重组菌与对照菌株在液体LB培养基中培养时(图7，C)，发现重组菌与对照菌株在12 h内的生长情况基本一致。进一步进行600 mmol/L甘露醇模拟干旱胁迫及400 mmol/L NaCl处理(图7，D、E)，发现对照菌株的生长受到严重抑制，而表达SpbHLH89重组蛋白的菌株相较于对照菌株生长状态显著提高。说明SpbHLH89的表达增强了受体大肠杆菌对盐、干旱胁迫的耐受性。

不同小写字母表示同一处理不同浓度间差异显著(P<0.05)，*、***和 ****分别表示同一浓度处理重组菌与对照菌之间在0.05、0.001和0.0001水平差异显著性(P<0.05, P<0.001和P<0.0001)图7 重组菌胁迫耐受性Different normal letters indicate significant differences (P<0.05). *, *** and **** represent significant difference(P<0.05, P<0.001 and P<0.0001) between the recombinant and control bacteria strains at the same concentrationFig.7 Stress tolerance of recombinant bacteria

3 讨 论

bHLH转录因子是植物第二大转录因子家族，其主要在细胞核中发挥调节作用[20]。多项研究表明该转录因子能积极响应多种逆境胁迫[21]，低温、高盐、干旱等非生物胁迫条件可诱导bHLH转录因子表达[22-23]。在拟南芥中，AtbHLH122受干旱胁迫表达量增加[14]。在水稻中，bHLH转录因子OsbHLH148和OsbHLH006通过参与茉莉酸信号途径，调节相关基因的表达，进而提高植株干旱耐受性[24]。在梨中，通过对PbrbHLH基因家族的鉴定及表达模式分析，结果表明PbrbHLH能积极响应干旱和冷胁迫[25]。在杨树中，PebHLH35经干旱和盐胁迫其表达水平提高[26]。在苹果中MdbHLH106L的表达水平和启动子活性在盐胁迫下呈现显著增强[27]。本研究结果显示，潘那利番茄SpbHLH89主要定位于细胞核，该转录因子受干旱胁迫诱导，其表达量随胁迫程度加剧而明显增高。

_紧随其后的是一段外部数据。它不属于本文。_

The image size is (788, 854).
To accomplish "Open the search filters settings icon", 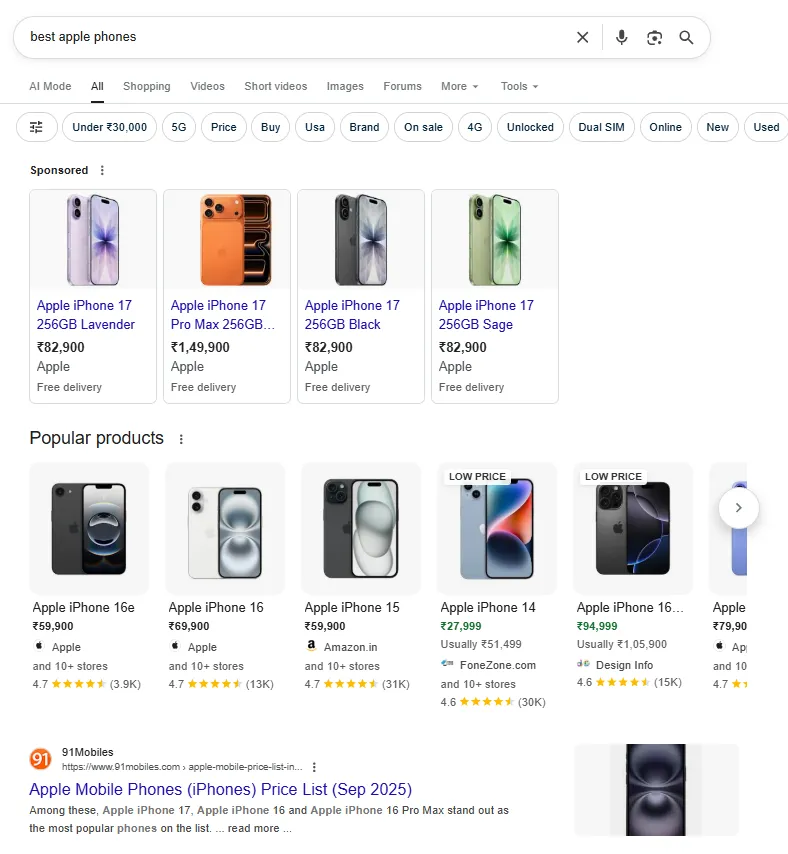I will [37, 127].

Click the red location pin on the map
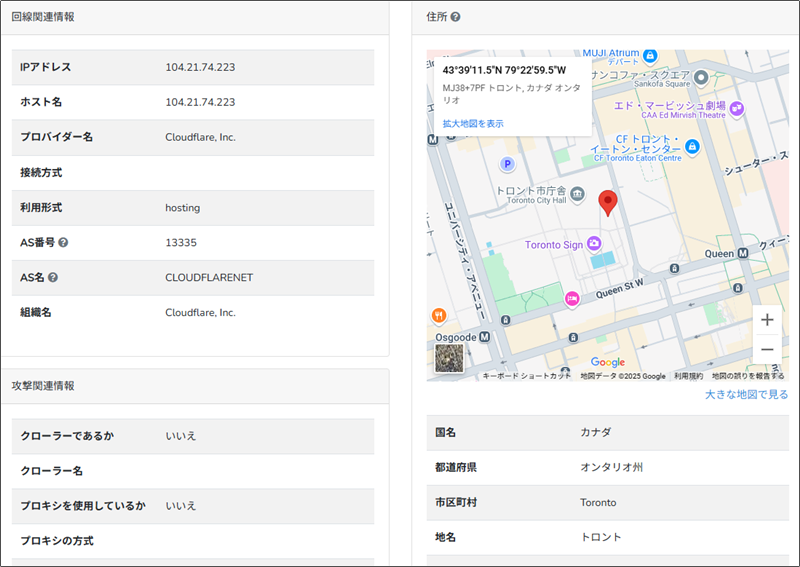pos(607,201)
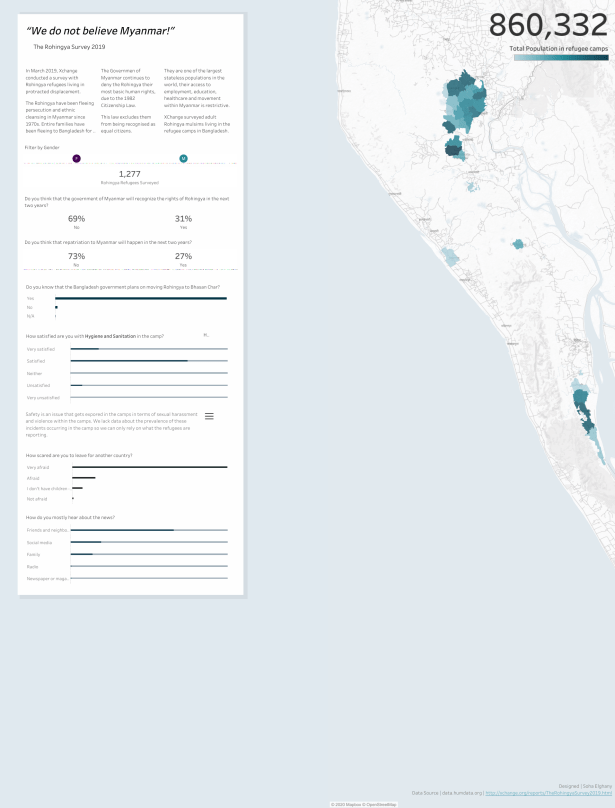Filter survey by female gender icon
Image resolution: width=615 pixels, height=808 pixels.
77,158
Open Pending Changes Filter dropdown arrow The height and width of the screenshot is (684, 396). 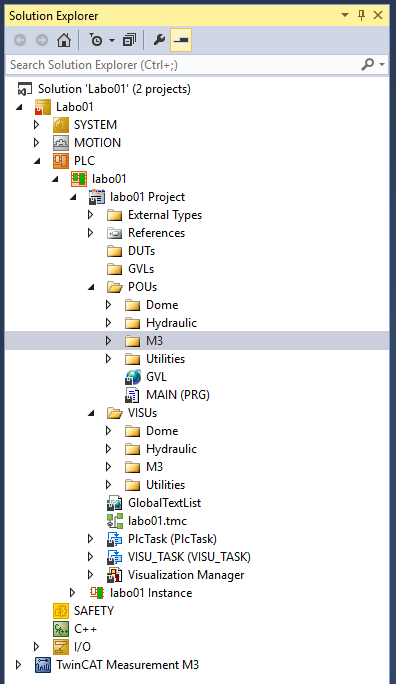112,41
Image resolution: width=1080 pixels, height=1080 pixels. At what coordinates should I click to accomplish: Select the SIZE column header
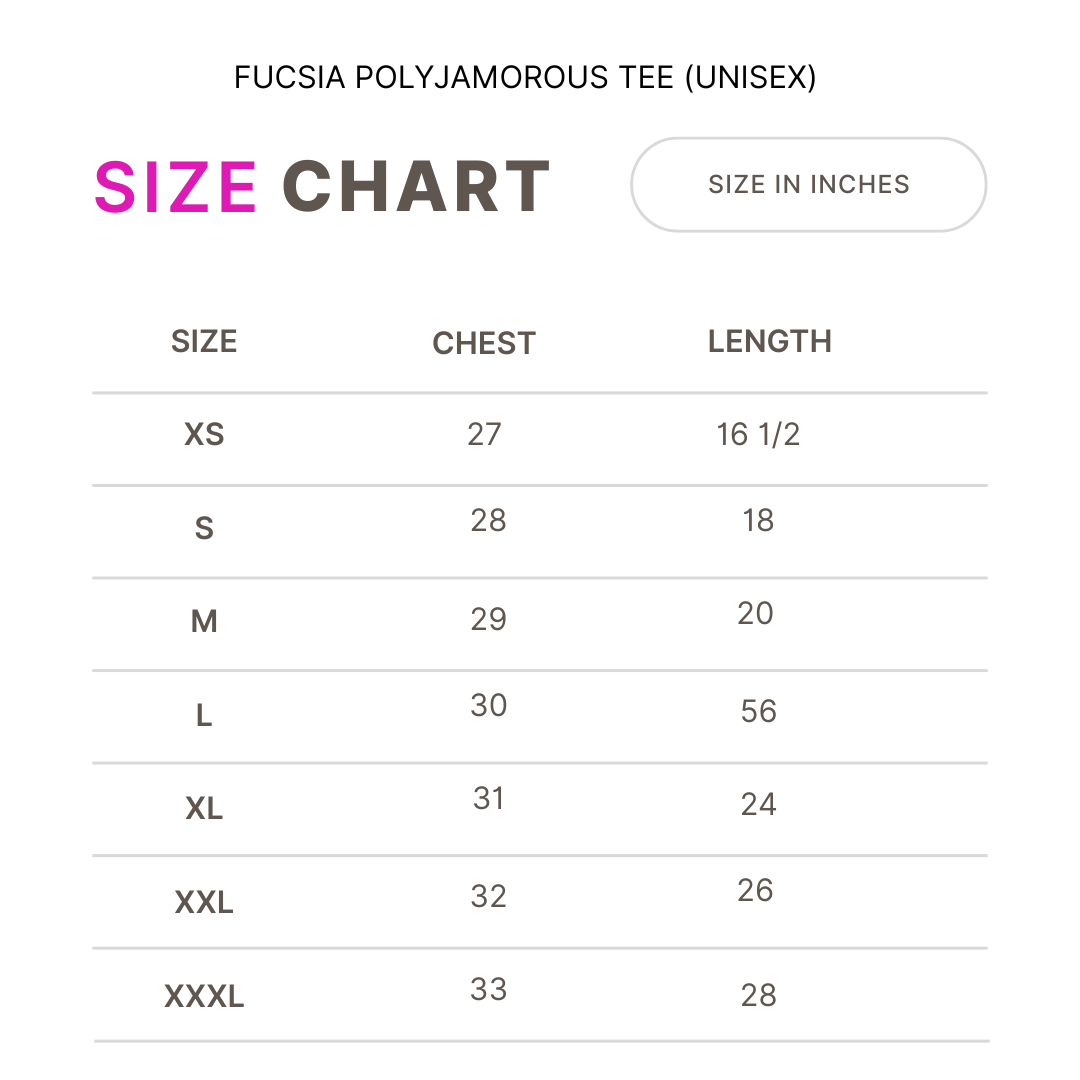(x=204, y=342)
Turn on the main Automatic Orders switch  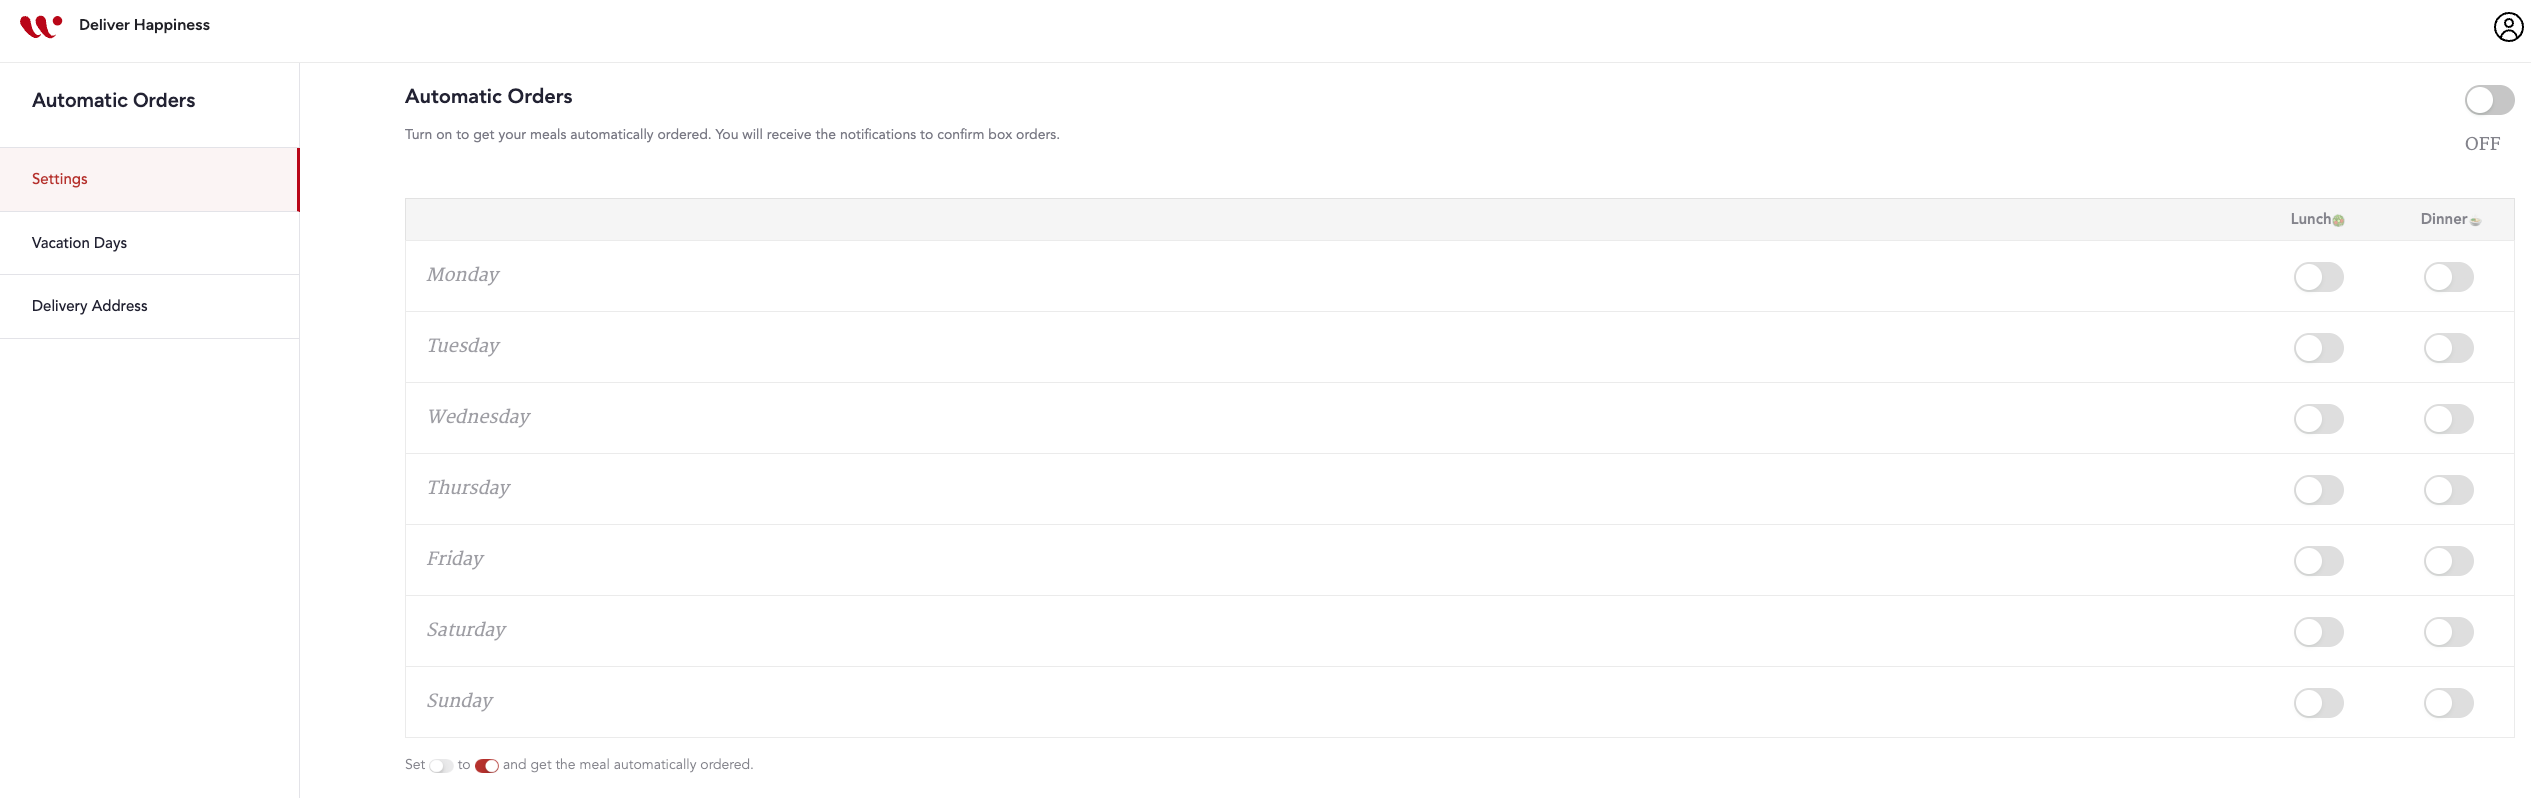(x=2489, y=100)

为进一步验证SpbHLH89的耐旱功能，本研究借助原核表达途径，将潘那利番茄SpbHLH89在E.coli中异源表达。据研究报道在E.coli中异源表达非生物胁迫相关基因可初步验证其胁迫耐受性，例如大豆抗旱负调控基因GmGols，其降低了重组菌的活力，表现出对干旱胁迫更加敏感[29]；番茄SlWRKY16的抗逆分析研究中，也显示表达融合蛋白WRKY的重组大肠杆菌，降低了自身盐、旱胁迫耐受性[30]。本研究结果显示，在E.coli异源表达SpbHLH89可显著提高重组菌对盐、旱胁迫的耐受性，此结果与Wang等[28]结果一致，初步实现对SpbHLH89的耐旱功能验证，然其在植物中抗逆功能有待进一步研究。